It’s no surprise that flipping real estate can be a difficult process. Budgeting, corresponding with construction companies, and selling the property all require significant planning and effort. In some situations, properties governed by covenants, conditions and restrictions (CC&Rs) and Homeowners Association (HOA) rules can become even more complicated. Moreover, since over half of the owner occupied households in the U.S. are located in an HOA neighborhood, you’re bound to run across a property that is governed by a CC&R.
Here are some tips to help you manage these properties smoothly.
1. Plan for additional fees
Properties under an HOA come with additional fees, such as monthly dues, that need to be accounted for when budgeting for your property. When researching a potential investment, you should be able to get a breakdown of the HOA fees in the listings. Some Homeowners Associations post their CC&R’s online. If not, then make sure to find out the name of the treasurer of the HOA board and get in touch with them. Other things to look for:
- What does the monthly dues cover?
- What is the delinquency rate for the HOA?
- Number of special assessments in the past five years.
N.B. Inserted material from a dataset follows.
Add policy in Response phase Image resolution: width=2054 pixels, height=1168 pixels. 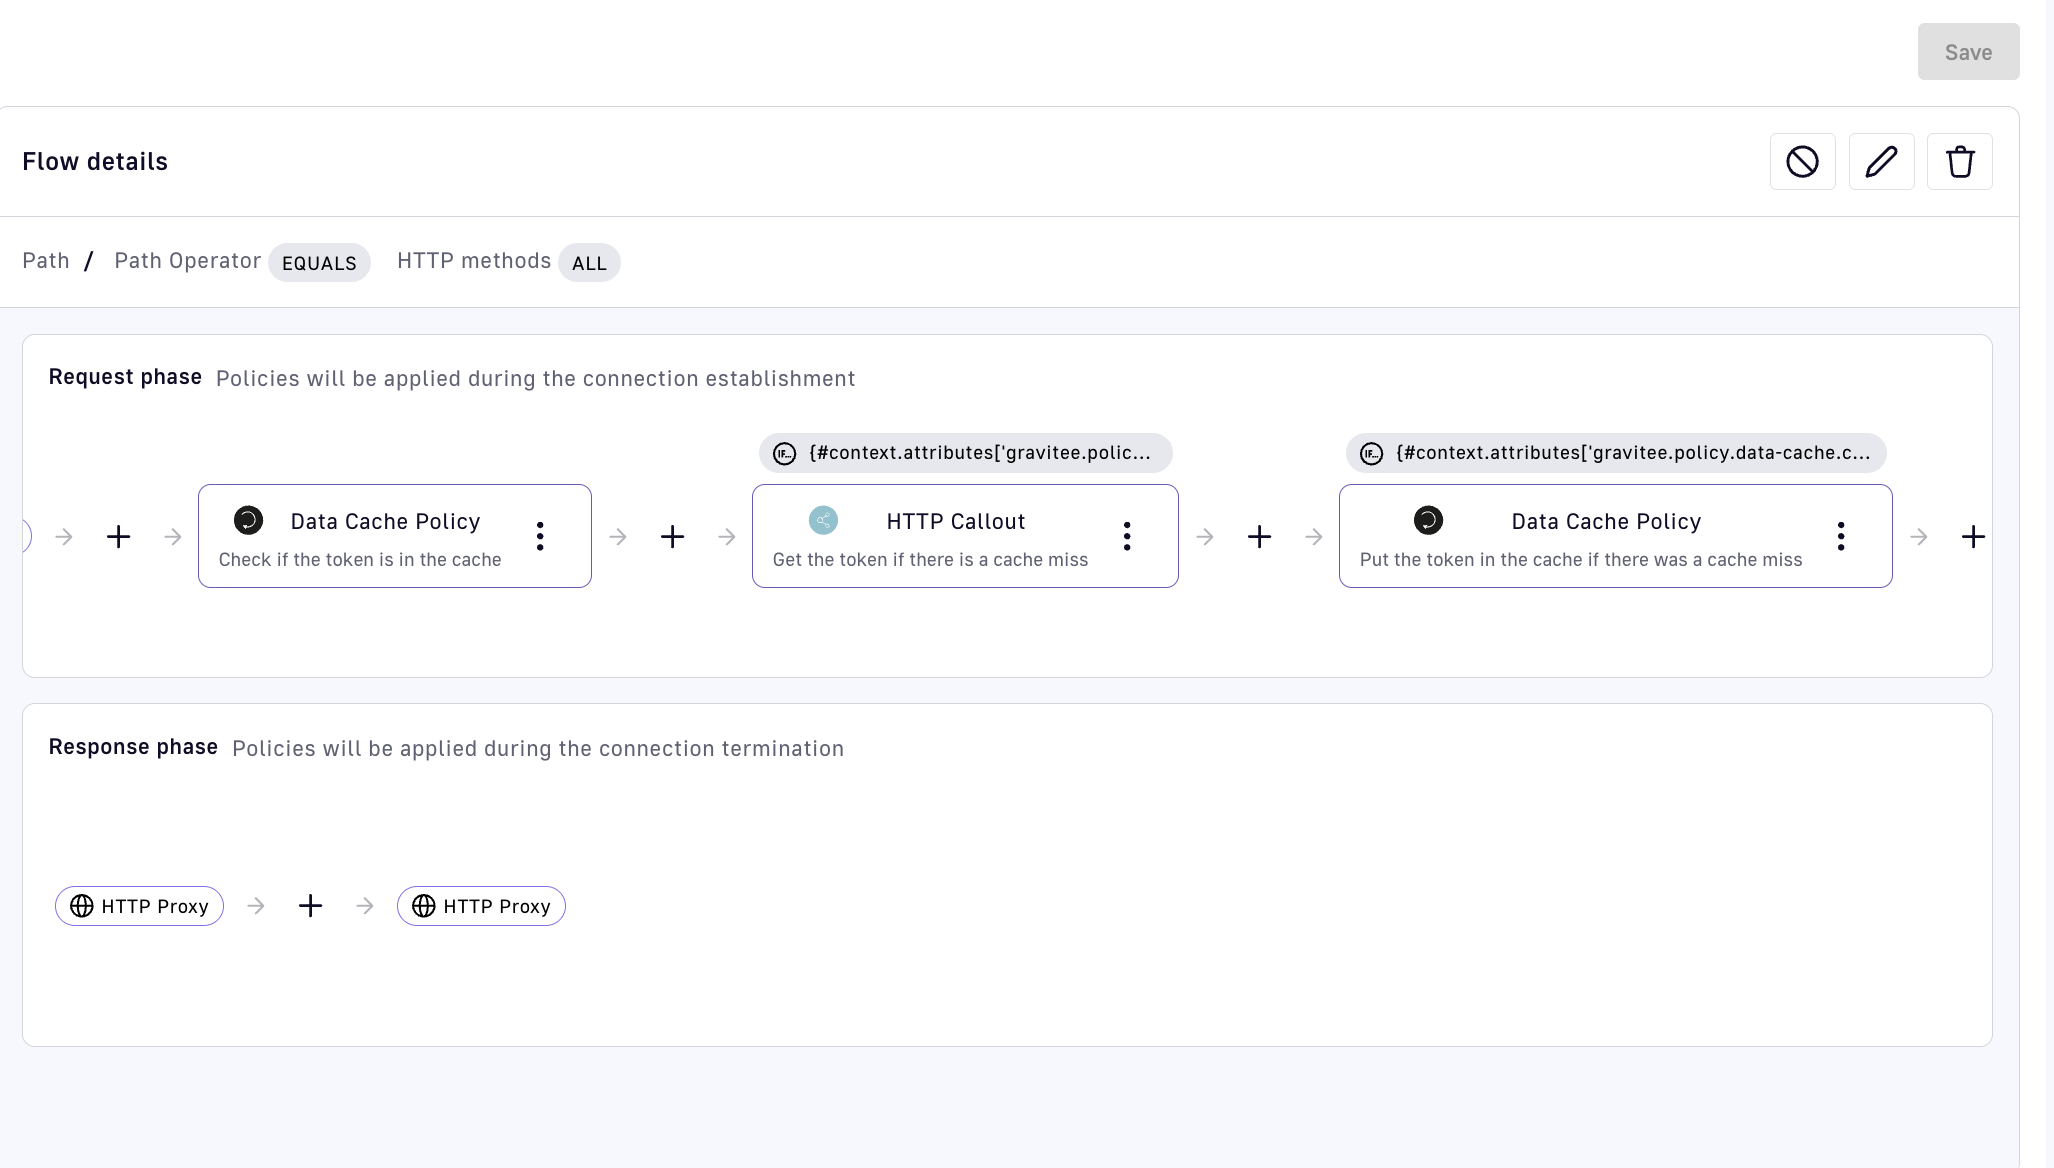(x=310, y=906)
- Are any special assessments anticipated?
These fees can vary depending on the property and location. Some are as little as $100 each month, while others cost well over $1000. With that being said, the national average of HOA fees tends to be somewhere between $200 and $300 every month, which is quite manageable.
2. Find out all of the rules
Before you begin restoring your investment property, you’re going to need to find out all of the rules and regulations. If possible, do this before investing. That way, you’ll be able to determine if it’s worth it to actually purchase the property.
The last thing you want to do is change the exterior of the house, only to find out that it’s in violation of CC&Rs. You definitely don’t want to spend your time and money renovating something that has to be removed or altered. Also, don’t assume that minor things won’t be in violation of HOA rules. The colors you choose to paint your house, planting or removing trees and shrubs, and even the type of mailbox used are all commonly regulated by the HOA.
3. Work with the HOA, not against them
This is a problem that a lot of renegade homeowners have, and it’s likely to cause problems for the stubborn investor as well. Make sure that you learn the rules and respect them, and don’t make enemies with the HOA. Homeowners Associations can have the power to take owners to court and file liens for breaking CC&Rs or for non-payment of dues. In some extreme cases, HOAs have even legally foreclosed on properties and sold them to pay an outstanding balance.
The truth of the matter is that HOAs don’t exist to cause problems or dictate what property owners can and can’t do. Their purpose is actually to preserve the integrity of the neighborhood and ensure that nobody’s property value dramatically decreases because of events within the community’s control. For this reason, it’s best to always work with the HOA and respect the CC&Rs put forth by the organization.